When it comes to picking the right investments, I like to think that I have a solid handle on picking winners from losers. However, fitness tracking specialist Fitbit (NYSE:FIT) is the name that keeps disappointing me. I have generally viewed Fitbit stock as an opportunity to bank on health and fitness trends. Unfortunately, I’ve been wrong a lot.
Because of this sad history, even exceptionally positive news for FIT stock doesn’t excite me. For instance, shares jumped up 8% to start this week. Exciting developments, such as Fitbit’s collaboration with healthcare giants Bristol-Myers Squibb (NYSE:BMY) and Pfizer (NYSE:PFE) to develop a comprehensive warning system for atrial fibrillation (AFib) recently bolstered Fitbit stock.
Moreover, we have the fact that Americans desperately need motivators for health and wellness. According to Publichealth.org, one of the main culprits for this nation’s obesity crisis is increased food consumption. For instance, in 2000, the average American ate 20% more calories than they did in 1983. Further, we have a meat obsession:
Today, each American puts away an average of 195lbs of meat every year, compared to just 138lbs in the 1950’s. Consumption of added fats also shot up by around two thirds over the same period, and grain consumption rose 45% since 1970.
Under this context, you’d expect FIT stock to fly. Unfortunately, shares of the fitness tracker have only printed red ink since the final quarter of 2015. Irrespective of Fitbit’s potential, the markets have not had any confidence toward management’s forecasts.
With the company scheduled to release its third-quarter earnings report on Oct. 30, how should investors approach Fitbit stock?
Fitbit Earnings to Focus on “Conversions”
In any financial disclosure, meeting targets are always important. The Q3 Fitbit earnings report is no exception. However, how the markets will react to Fitbit stock depends on how management intends to convert its potential into results.
First, let’s take a look at what we’re up against. Covering analysts anticipate earnings per share to come in at a loss of 10 cents.

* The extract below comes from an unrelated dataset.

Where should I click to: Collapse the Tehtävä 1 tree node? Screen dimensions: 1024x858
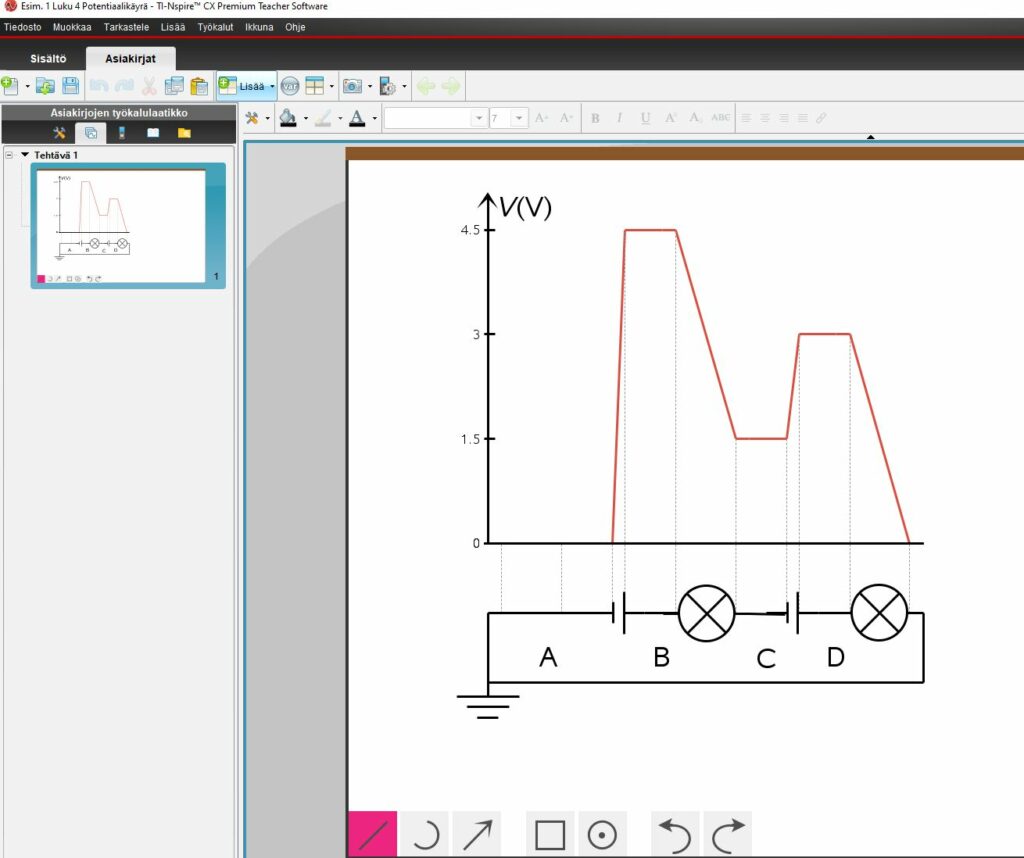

This target is right in the middle of the estimate spectrum, which ranges from a loss of 11 cents to a loss of 9 cents.
In the year-ago quarter, EPS was 4 cents, beating out the then-consensus calling for a loss of a penny. Unfortunately, even if FIT stock meets EPS estimates, the comparative optics wouldn’t look too hot. Again, this is why management needs to step up with their conversion strategy.
On the revenue front, analysts are eyeing sales of $345.3 million. This consensus target is slightly near the bullish end of the spectrum, which ranges from $338.5 million to $351.4 million. In the Fitbit earnings report of Q3 2018, the company reported nearly $394 million. Therefore, even with a strong revenue beat, the optics are not FIT’s friend.
And not to pile on the bad news for Fitbit stock, but the company’s active user count is peaking. Between 2017 and 2018, active users increased from 25.4 million to 27.6 million, or a mere 9%. It’s a far cry from earlier years, which mostly saw robust double-digit growth.
To be fair, Fitbit’s AFib detection initiative is exciting because of its comprehensive nature. This system isn’t just about detection but forwarding actionable ideas and solutions.
However, to bring real excitement back to FIT stock, management must provide a roadmap for converting this innovation into results. Otherwise, they’re just going in circles.
Fitbit Stock Remains an Interesting but Highly Risky Bet
It’s clear that success for Fitbit stock will involve more than just fitness trackers. Competitors like Apple (NASDAQ:AAPL) and Garmin (NASDAQ:GRMN) have entered the space and essentially commoditized it. Therefore, I’m encouraged that Fitbit’s big-picture innovations, such as the AFib initiative, are gaining momentum.
As I said earlier, management must step on the gas and prove that this can translate into meaningful growth.
That said, don’t overlook the fitness tracker segment. Multiple online resources list Fitbit trackers as the best devices for the money. The reason? I’m guessing that trackers are solely designed for health and wellness. Given that your smartphone is also a critical communication device, you don’t want to risk losing battery life unnecessarily.
On the other hand, Fitbit trackers are separate devices. If they break, they’re not that expensive to replace. Plus, losing your tracker won’t leave you stranded with limited options, so long as you have your smartphone.
Still, FIT stock is a risky proposition. If management hiccups during Q3, I could see shares unwinding rather quickly. It is interesting, though, so I’m willing to give it a go with silly money I can afford to lose.
As of this writing, Josh Enomoto did not hold a position in any of the aforementioned securities.